Minecraft’s open-endedness makes it a good environment for training AI. Baker was one of the researchers behind Hide & Seek, a project in which bots were let loose in a virtual playground where they used reinforcement learning to figure out how to cooperate and use tools to win simple games. But the bots soon outgrew their surroundings. “The agents kind of took over the universe, there was nothing else for them to do” says Baker. “We wanted to expand it and we thought Minecraft was a great domain to work in.”

They’re not alone. Minecraft is becoming an important testbed for new AI techniques. MineDojo, a Minecraft environment with dozens of predesigned challenges, won an award at this year’s NeurIPS, one of the biggest AI conferences. 

Using VPT, OpenAI’s bot was able to carry out tasks that would have been impossible using reinforcement learning alone, such as crafting planks and turning them into a table, which involves around 970 consecutive actions. Even so, they found that the best results came from using imitation learning and reinforcement learning together. Taking a bot trained with VPT and fine-tuning it with reinforcement learning allowed it to carry out tasks involving more than 20,000 consecutive actions.  

The researchers claim that their approach could be used to train AI to carry out other tasks.
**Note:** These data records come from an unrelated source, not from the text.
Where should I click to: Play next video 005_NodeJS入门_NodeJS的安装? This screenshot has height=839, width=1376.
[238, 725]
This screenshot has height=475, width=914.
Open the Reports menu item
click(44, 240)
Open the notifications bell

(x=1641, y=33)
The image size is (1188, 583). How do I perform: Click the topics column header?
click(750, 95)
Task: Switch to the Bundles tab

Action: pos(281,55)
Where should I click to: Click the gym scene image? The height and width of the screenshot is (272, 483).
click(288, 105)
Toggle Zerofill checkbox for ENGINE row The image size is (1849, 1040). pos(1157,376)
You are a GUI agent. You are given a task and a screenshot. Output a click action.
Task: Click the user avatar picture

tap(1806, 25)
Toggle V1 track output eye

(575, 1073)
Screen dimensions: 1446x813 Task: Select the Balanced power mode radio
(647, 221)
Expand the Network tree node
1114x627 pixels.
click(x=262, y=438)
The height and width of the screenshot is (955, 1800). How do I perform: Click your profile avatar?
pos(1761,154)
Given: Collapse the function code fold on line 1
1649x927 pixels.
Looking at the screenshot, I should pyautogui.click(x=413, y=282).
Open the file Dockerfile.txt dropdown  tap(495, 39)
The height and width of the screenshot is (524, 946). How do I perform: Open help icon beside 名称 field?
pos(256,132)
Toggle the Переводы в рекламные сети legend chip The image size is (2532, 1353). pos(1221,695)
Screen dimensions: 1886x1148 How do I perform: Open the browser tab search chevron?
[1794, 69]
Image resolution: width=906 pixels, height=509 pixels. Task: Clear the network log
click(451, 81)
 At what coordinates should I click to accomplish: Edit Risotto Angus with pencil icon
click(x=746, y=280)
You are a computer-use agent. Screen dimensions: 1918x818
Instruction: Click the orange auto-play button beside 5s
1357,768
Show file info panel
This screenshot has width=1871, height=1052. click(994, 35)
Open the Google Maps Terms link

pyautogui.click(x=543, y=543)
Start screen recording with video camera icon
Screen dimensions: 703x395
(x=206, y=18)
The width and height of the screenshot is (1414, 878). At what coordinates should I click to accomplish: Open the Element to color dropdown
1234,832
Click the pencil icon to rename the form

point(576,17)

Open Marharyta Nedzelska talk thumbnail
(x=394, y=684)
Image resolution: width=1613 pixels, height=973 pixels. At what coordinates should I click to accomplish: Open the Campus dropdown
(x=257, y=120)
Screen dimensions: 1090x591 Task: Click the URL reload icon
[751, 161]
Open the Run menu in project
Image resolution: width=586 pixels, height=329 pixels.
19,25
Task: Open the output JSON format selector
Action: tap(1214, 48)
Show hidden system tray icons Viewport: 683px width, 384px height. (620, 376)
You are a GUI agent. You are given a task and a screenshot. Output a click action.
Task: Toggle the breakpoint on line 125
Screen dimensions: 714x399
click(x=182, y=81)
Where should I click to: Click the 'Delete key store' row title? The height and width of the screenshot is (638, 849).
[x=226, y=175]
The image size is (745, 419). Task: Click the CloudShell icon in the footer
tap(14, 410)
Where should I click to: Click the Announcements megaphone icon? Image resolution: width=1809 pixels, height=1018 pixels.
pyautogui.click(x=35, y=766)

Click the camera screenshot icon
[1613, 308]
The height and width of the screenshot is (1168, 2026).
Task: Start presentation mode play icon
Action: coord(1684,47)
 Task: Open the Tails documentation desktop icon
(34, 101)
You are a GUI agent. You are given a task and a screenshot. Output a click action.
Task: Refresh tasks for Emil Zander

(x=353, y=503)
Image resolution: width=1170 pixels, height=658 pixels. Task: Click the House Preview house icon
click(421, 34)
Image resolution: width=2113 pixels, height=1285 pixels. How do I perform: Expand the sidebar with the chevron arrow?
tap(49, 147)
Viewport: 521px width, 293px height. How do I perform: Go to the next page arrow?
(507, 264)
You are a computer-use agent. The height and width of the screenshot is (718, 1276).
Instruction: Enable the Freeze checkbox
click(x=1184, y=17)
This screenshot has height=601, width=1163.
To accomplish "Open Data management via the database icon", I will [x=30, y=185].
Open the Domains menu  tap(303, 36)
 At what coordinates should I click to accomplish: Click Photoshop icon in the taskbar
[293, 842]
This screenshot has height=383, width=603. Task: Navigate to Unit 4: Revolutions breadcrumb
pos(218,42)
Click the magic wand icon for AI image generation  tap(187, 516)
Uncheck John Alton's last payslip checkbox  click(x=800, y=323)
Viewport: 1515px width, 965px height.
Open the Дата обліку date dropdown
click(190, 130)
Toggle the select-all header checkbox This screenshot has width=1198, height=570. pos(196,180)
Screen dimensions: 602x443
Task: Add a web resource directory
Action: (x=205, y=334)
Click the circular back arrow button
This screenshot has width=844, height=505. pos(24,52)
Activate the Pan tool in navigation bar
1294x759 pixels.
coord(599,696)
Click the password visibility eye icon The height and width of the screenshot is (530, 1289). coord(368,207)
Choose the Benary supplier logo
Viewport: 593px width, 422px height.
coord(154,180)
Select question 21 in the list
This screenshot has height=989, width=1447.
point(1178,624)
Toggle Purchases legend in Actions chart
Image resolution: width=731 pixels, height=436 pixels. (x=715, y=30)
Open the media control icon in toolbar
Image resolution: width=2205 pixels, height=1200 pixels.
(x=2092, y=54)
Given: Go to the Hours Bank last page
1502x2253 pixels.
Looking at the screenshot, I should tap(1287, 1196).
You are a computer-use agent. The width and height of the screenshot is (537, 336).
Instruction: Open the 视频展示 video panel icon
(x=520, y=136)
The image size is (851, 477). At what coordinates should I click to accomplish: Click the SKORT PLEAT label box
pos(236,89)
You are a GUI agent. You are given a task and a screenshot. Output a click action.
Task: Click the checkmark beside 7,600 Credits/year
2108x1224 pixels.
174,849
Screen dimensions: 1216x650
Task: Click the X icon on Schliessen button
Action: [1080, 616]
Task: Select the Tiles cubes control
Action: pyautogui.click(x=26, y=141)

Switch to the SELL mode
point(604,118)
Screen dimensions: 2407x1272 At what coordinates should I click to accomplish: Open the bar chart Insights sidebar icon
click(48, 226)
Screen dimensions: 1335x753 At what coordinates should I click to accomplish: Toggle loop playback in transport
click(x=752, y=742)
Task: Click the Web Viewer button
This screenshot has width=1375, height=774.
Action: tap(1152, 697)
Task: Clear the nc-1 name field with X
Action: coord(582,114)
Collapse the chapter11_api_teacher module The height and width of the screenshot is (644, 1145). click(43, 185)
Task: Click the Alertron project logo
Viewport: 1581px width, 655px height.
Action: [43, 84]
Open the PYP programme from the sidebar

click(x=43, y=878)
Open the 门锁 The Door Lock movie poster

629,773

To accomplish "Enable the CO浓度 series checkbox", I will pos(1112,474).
To begin with, it could be used to for bots that use a keyboard and mouse to navigate websites, book flights or buy groceries online. But in theory it could be used to train robots to carry out physical, real-world tasks by copying first-person video of people doing those things. “It’s plausible,” says Stone.

“This work is another testament to the power of scaling up models and training on massive datasets to get good performance,” says Natasha Jaques, who works on multi-agent reinforcement learning at Google and the University of California, Berkeley. 

Large internet-sized data sets will certainly unlock new capabilities for AI, says Jaques. “We’ve seen that over and over again, and it’s a great approach.” But OpenAI places a lot of faith in the power of large data sets alone, she says: “Personally, I’m a little more skeptical that data can solve any problem.”

Still, Baker and his colleagues think that collecting more than a million hours of Minecraft videos will make their AI even better. It’s probably the best Minecraft-playing bot yet, says Baker: “But with more data and bigger models I would expect it to feel like you’re watching a human playing the game, as opposed to a baby AI trying to mimic a human.”